Sunday, May 20, 2012

"The one tool that has been shown to work"

From the New York Times:  "Making schools work":

"AMID the  ceaseless and cacophonous debates about how to close the achievement gap, we’ve turned away from one tool that has been shown to work: school desegregation."


Anonymous said...

As a teacher who has taught in all black schools, mostly white schools and totally integrated schools, I have to agree. I saw my colleagues take students who had all the the same socital issues, health issues etc. andf if they were in our integrated school for a couple of years, but the end of 5th grade they were at least at grade level. Also, I saw the students who needed outside services were more likely to get those services. When it came to technology, all were starting at square one, cause most kindergarteners cant read, so they all assumed they could learn equally well, and they did. One of the things that right-sizing did was making more kids go to segregated schools, or tipping the balance and having more needy kids in the same school. This administation has absolutely NO regard for maintaining integration in Pittsburgh.

Mark Rauterkus said...

Nice read. Fantastic comments too.

---- snip ----

And, by the way, over 70% of the New York City Public School system are minority students. How integrated can NYC schools get even if we wanted them more integrated?

--- snip ---

This same issue is pressing on Pittsburgh too. The key of integration (as per author) becomes impossible if too many have voted with their feet and departed the entire district.

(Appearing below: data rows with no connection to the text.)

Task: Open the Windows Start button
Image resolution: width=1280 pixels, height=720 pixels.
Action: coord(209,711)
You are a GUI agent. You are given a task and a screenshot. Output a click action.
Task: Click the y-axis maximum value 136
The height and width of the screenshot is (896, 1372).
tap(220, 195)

Hence, the need is to retain, as well as rebuild a dynamic, diverse city that has a population where the key could be used.

Plus, another element to integration is after school opportunities. The city kids get to start some play with some scool teams in the WPIAL. It is a stretch, but a value and a reason to stay for some.

Anonymous said...

I liked the article (and its reliance on reality, rather than the fantasies promoted by most "reformers).

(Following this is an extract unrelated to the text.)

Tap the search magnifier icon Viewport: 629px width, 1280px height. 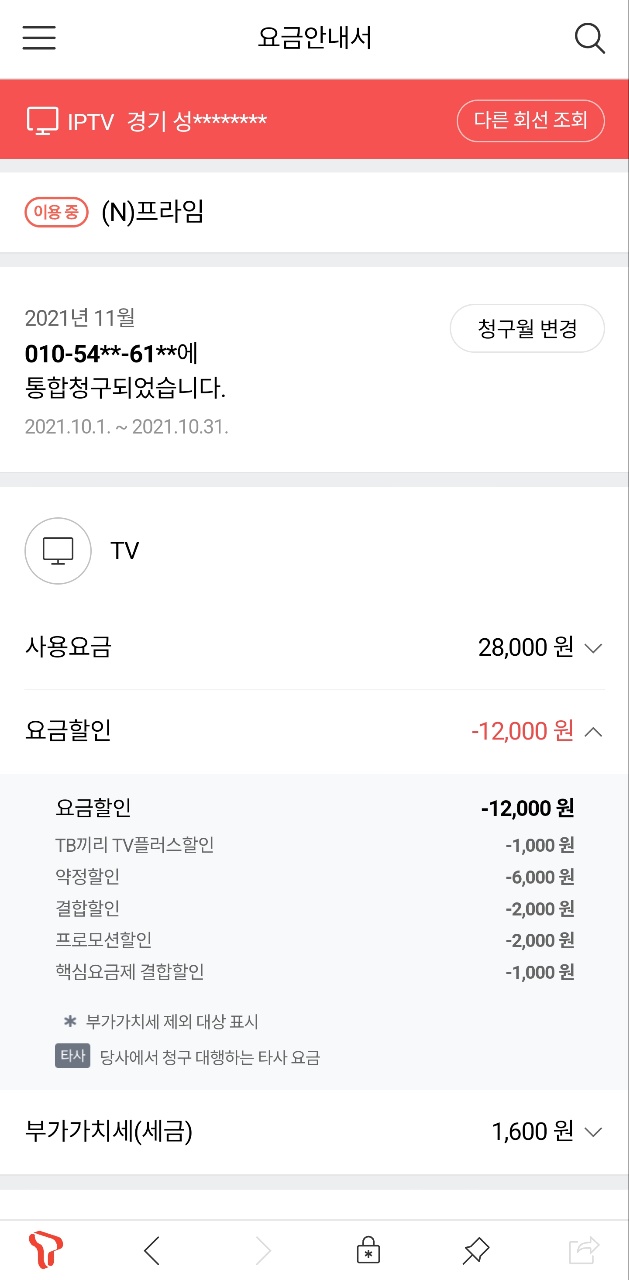coord(590,38)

The comments section was a little odd -- some of them didn't seem to read it very carefully before registering their complaints!

For instance, being 70% minority does NOT mean that a district has integrated schools. NYC has plenty of all black schools, all hispanic schools, etc. It's at the school level that it's important.

Anonymous said...

I am NOT sports minded but I agree Mark-- I have seend that city kids need to see there are other places-- and surprisingly-- some of my suburban friends were very impressed with the facilities etc in the city. This is why I keep saying there has to be comprehensive middle schools-- those athletic directors kept kids in school and INTO school at the age where many were looking to the street life. Keep fighting for strong athletics- it will help

Mark Rauterkus said...

Yes, it is the middle years sports programs that are getting closer and closer to the axe. That is also true in suburban school settings as well.

But, suburban school sports in grades 6, 7 and 8 are often inferior to what is done in the sandlot programs. The community programs there are much stronger, (big, hairy generalization). Meanwhile, in the city, for too many, the sandlot programs are frail or fully absent. So, the middle school programs can be more critical.

We do have some great 'sandlot programs' for youngsters in the city, no doubt. But, the numbers served are small when contrasted to the number of kids in the overall district.

Bram Reichbaum said...


Anonymous said...

However educational intergration was meant to work both ways, but it never did. It only forced African American kids to go to white schools, not the other way around, so the schools in African American communities still remained segregated. But for the ones the went to white schools, in theory the premises is a good one. It still just leaves a lot of others left behind.

What white familys will allow there kids to be bused into minority communites and schools if they can fight it or send them else where. The only schools that survive that are real specialized like Capa and Obama. Look at Westinghouse and Uprep. The district promotes them both as college prep programs. Yeah Right!

The only way we can assure every kids gets a quality education no mater where they go is to hold our adminstrators accountable for educating all kids and help the communities to help their selfs and quit turning away their own people.

Anonymous said...

I believe that this should be a new post.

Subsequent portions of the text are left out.